In fact, breaking the categories down further, just eight items accounted for 80 percent of December’s total headline inflation.
Natural gas prices grew by a whopping 136 percent in December compared with year earlier, but given its relative weight in the index, its inflation contribution was dwarfed by electricity. Power prices rose 45 percent, adding 1.75 percentage points to the CPI index. Motor fuels and heating oil — petroleum products downstream from crude oil — contributed a combined 1.4 percentage points to headline inflation.

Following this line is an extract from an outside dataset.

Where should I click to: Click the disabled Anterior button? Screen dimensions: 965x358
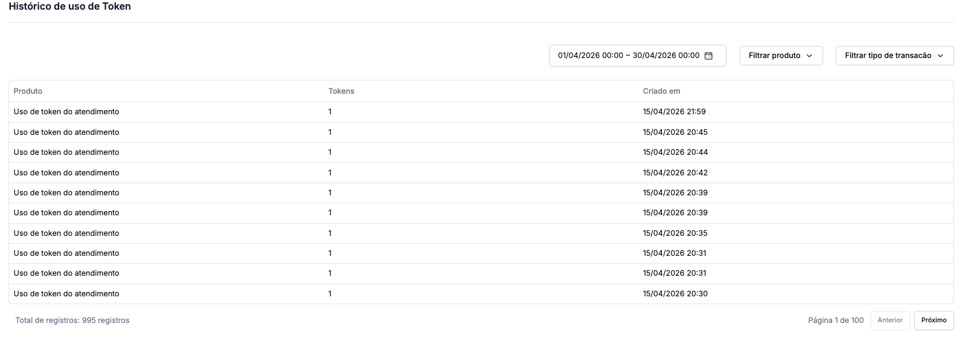[x=890, y=321]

Compared to these energy categories, olive oil’s contribution to CPI is comparatively small at 0.16 percentage points.2 But that’s still the sixth-biggest contribution for any one item, and the most for anything within the food category.
Food inflation was running at 4.3 percent in December, and it’s contribution to the headline inflation rate amounted to 1 percent. That’s something that’s been steadily growing in importance over the second half of the year as a hot political issue.
Food inflation is highly susceptible in increases in energy prices as that drives up input costs in a fairly low-margin business.
But my completely unsubstantiated pop psychology hypothesis is that food inflation plays outsize role in consumers’ perceptions of inflation when compared with energy costs.3 Painful as rising petrol prices may be for motorists, it seems easier to rationalise the rising cost of crude oil as being down to geopolitical factors, beyond a country like Greece’s control, than the price of olive oil.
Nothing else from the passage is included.